Smart managers and executives keep these core principles in mind when filling important positions (every position they need to fill, that is):
- Hire people, not resumes: Resumes are to job applicants as brochures are to products. Assuming you’ve bought products that didn’t live up to their brochures, and others that exceeded them, enough said.
- Stretchers beat coasters: Stretchers are trying to take the next step. Coasters have already done the job, are comfortable in it, and have no interest in going beyond it.
Then there are pinball players. They also have no interest in the next step. They love the game they play, and just want to win a free game so they can play it again.
Don’t confuse them for coasters. Coasters have learned everything they’re going to learn. Pinball players are always looking for ways to get better at their chosen craft.
- The Habit of Success beats everything else: Some people expect to succeed, and because they expect success they find ways to achieve it. You want this in every employee you hire, and especially for those one-person-at-a-time, difficult-to-fill responsibilities.
- Don’t settle: Don’t settle means holding out for a hire with the potential to become a great employee. It’s the right approach because of what every good business leader knows from long experience: Great employees outperform adequate ones by roughly a factor of ten, which makes them a bargain at two or three times the price.

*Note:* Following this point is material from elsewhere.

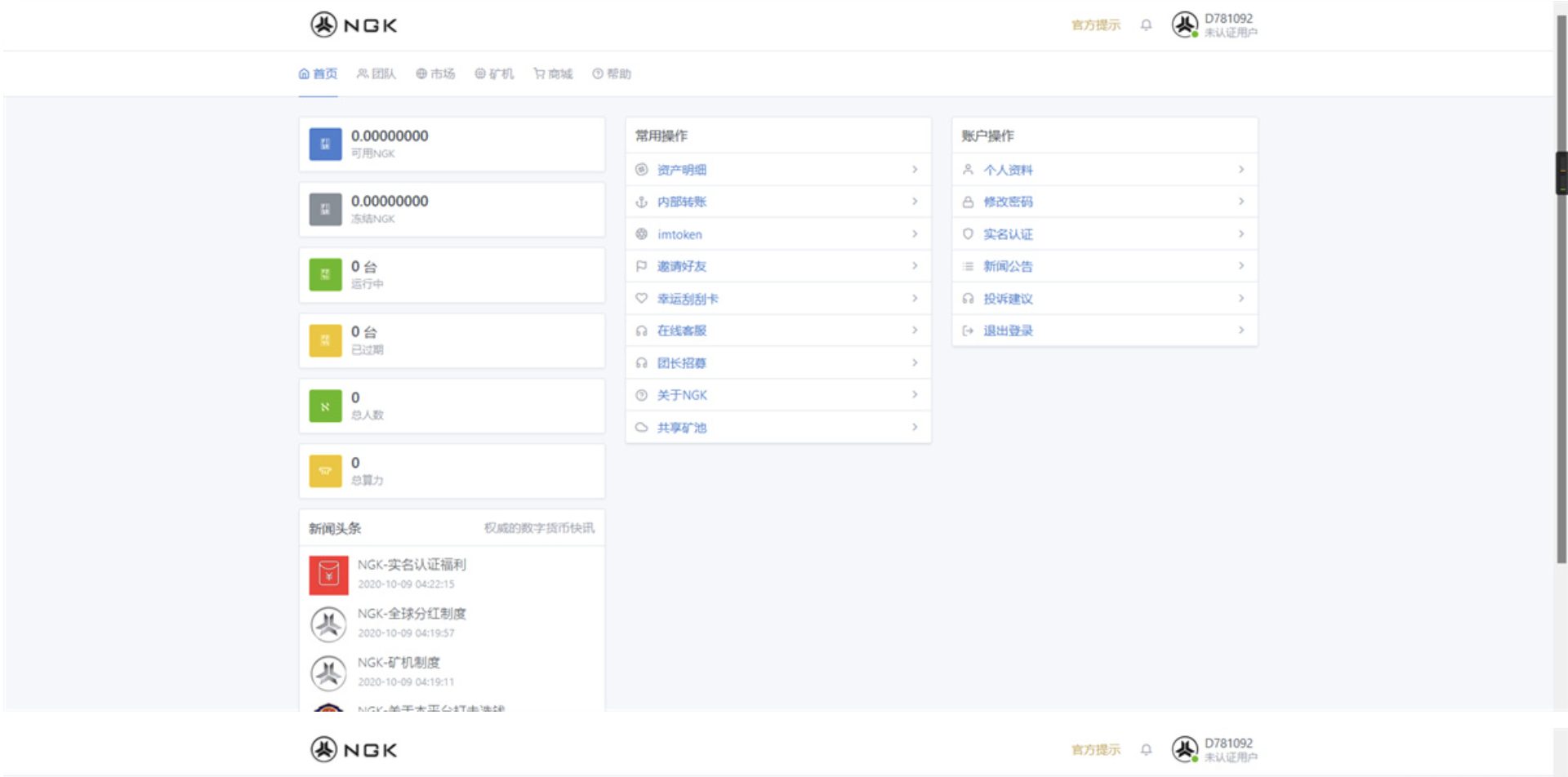Screen dimensions: 1568x777
Task: Switch to the 矿机 tab
Action: [494, 74]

Not settling can be tough, and the more critical and harder it is to find the right candidate, the tougher it is to hold out. The reason is simple and obvious: So long as the position is open, everyone else, and especially the hiring manager, has to pick up the slack.
This can leave a crushing workload, creating a huge temptation to make do with a candidate who will do the job acceptably, but not much more than acceptably.

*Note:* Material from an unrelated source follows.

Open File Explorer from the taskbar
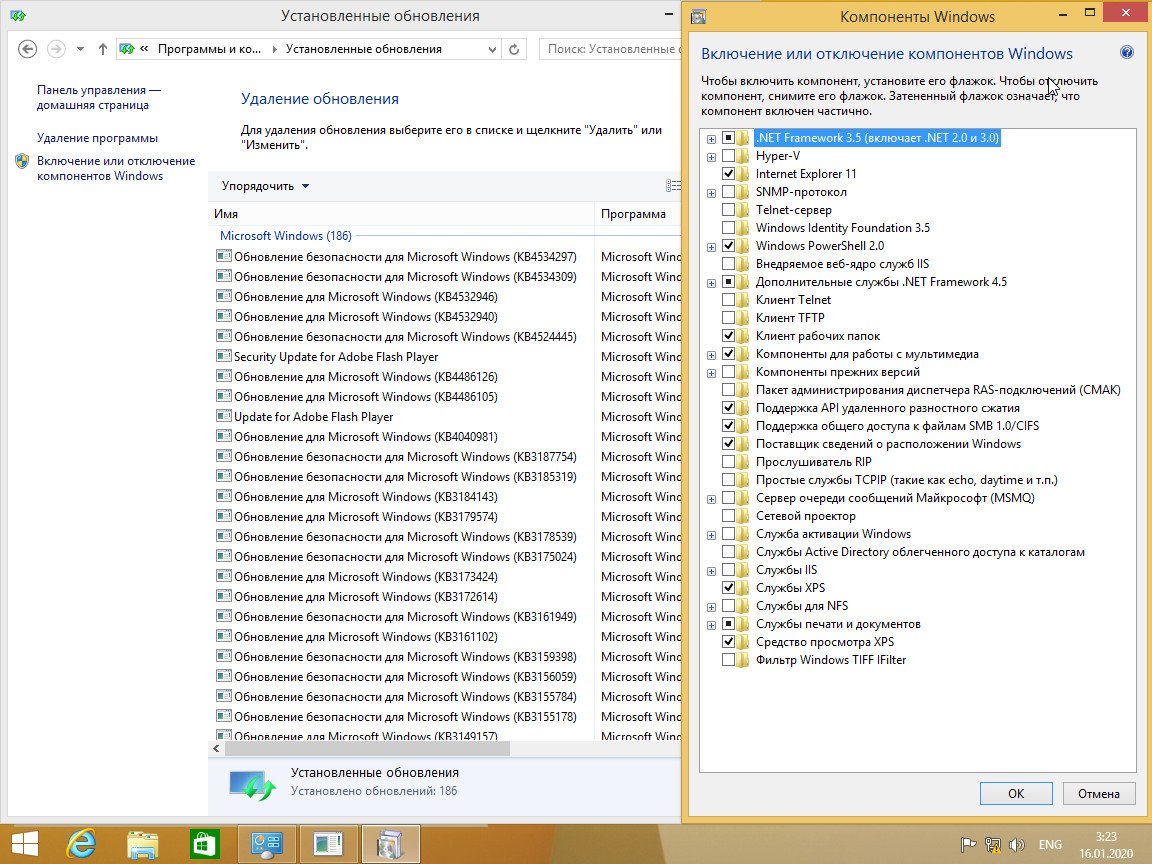Screen dimensions: 1152x864 click(145, 844)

This is the dilemma hiring managers face when deciding whether to bet on a promising but marginally qualified applicant for a hard-to-fill position.

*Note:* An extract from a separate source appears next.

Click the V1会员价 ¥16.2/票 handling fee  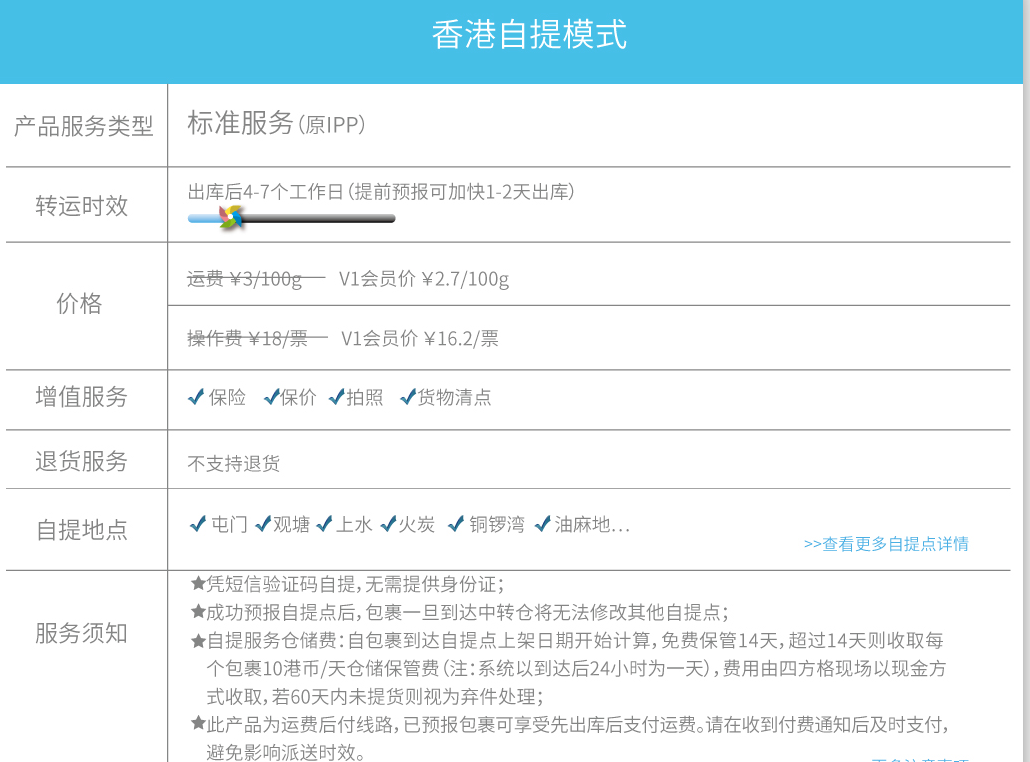click(420, 339)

Or, instead, to hire good enough to fill the gap right now, knowing this carries a serious price to pay in a year or two.
Or to hold out and not settle.
Or to contact an agency that provides temporary executives and managers, hoping they’ll have someone who’s a good fit — who’s there because they don’t want to make long-term commitments, not because nobody wants to hire them.
But then again, an adequate temporary employee who can hit the ground … well, running is a stretch, but walking is a possibility … might be just what you need to tide you over.
One more thing. You know all those articles you read about great places to work? Here’s another reason it’s a high-payoff strategy:
If you don’t have one, these hard-to-find employees will leave because they have no reason to stay in a bad place to work. And you’ll have to go through this all over again.
In this economy, any manager or executive who complains about the ability to find capable employees ought to be terminated for incompetence. Capable people looking for work are unfortunately plentiful.
I’m skeptical abut the claims of employers who claim it;s hard to find people to fill positions. I know what you mean about not settling, and it can take some time to fill a position. On the other hand, you need to be reasonable. All too often the execs who are complaining have a laundry list of qualifications that are either not relevant, or can be learned by the right applicant in less time than it will take to find someone who knows that particular skill.
I remember telling my boss some years ago that he should stop insisting that applicants for an Admin position know a particular program. I pointed out that if someone is solidly grounded with pretty much any current word processor’s more advanced features (eg can write a report with a table of contents, headers and footers, etc.) then all you need is one afternoon of tutoring for that person to be able to work effectively in the new word processor. Adjustment takes a bit longer, but not much. It’s turned out to be true every time – and we have benefited immensely by holding out – but only for the really important things, and letting the new hire learn the other stuff on the job.